WHAT YOU ARE ASKED TO DO: Could you repeat the passage of the colorectal cancer text starting at "Though many CRC" and ending at "author Fumihiko Kakizaki.", swapping "markers" for "indicators"?

DOCUMENT TEXT:

Kyoto, Japan — Colorectal cancer, or CRC, is the world’s second most lethal cancer based on the number of deaths, and is the third most prevalent malignant tumor. Doctors and patients have long been hoping for better diagnostics for prognosis, such as molecular subtyping, which uses data collected from cancer stem cells, or tumor-initiating cells, to further divide one type of cancer into subgroups. It may correlate with patient outcomes and enable better prognoses.

Though many CRC tissue samples have been analyzed and classified based on mRNA gene expression, currently the practical application of these studies in patient prognosis is limited for colorectal cancer. This motivated a team of researchers from Kyoto University to examine cancer stem cells for the molecular subtyping of CRC.

“We need more comprehensive and clinically useful markers and their signatures to help predict the outcome of each patient,” says first author Fumihiko Kakizaki.

SOURCE DATA:
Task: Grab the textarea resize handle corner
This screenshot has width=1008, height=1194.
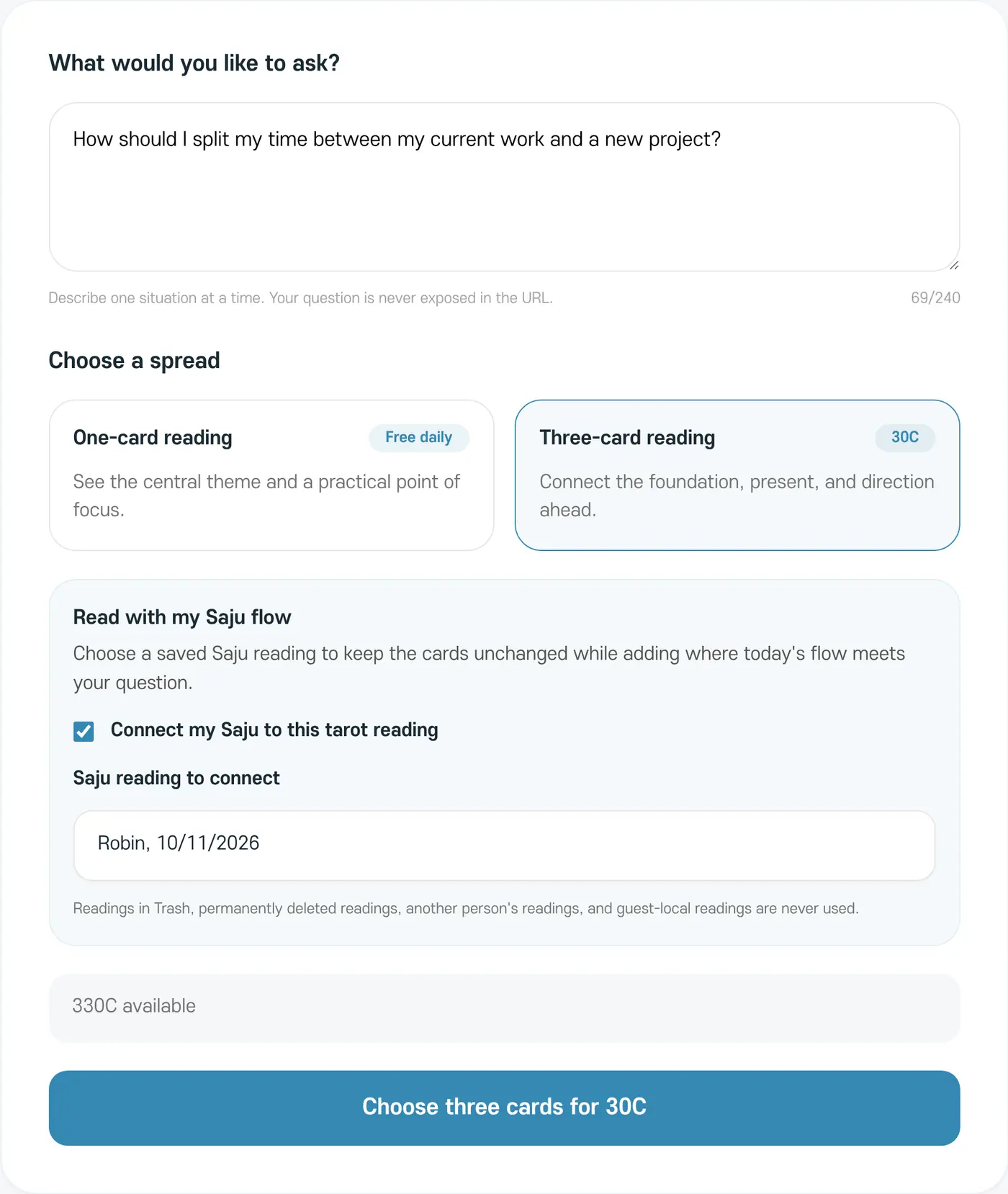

TASK SOLUTION:
Though many CRC tissue samples have been analyzed and classified based on mRNA gene expression, currently the practical application of these studies in patient prognosis is limited for colorectal cancer. This motivated a team of researchers from Kyoto University to examine cancer stem cells for the molecular subtyping of CRC.

“We need more comprehensive and clinically useful indicators and their signatures to help predict the outcome of each patient,” says first author Fumihiko Kakizaki.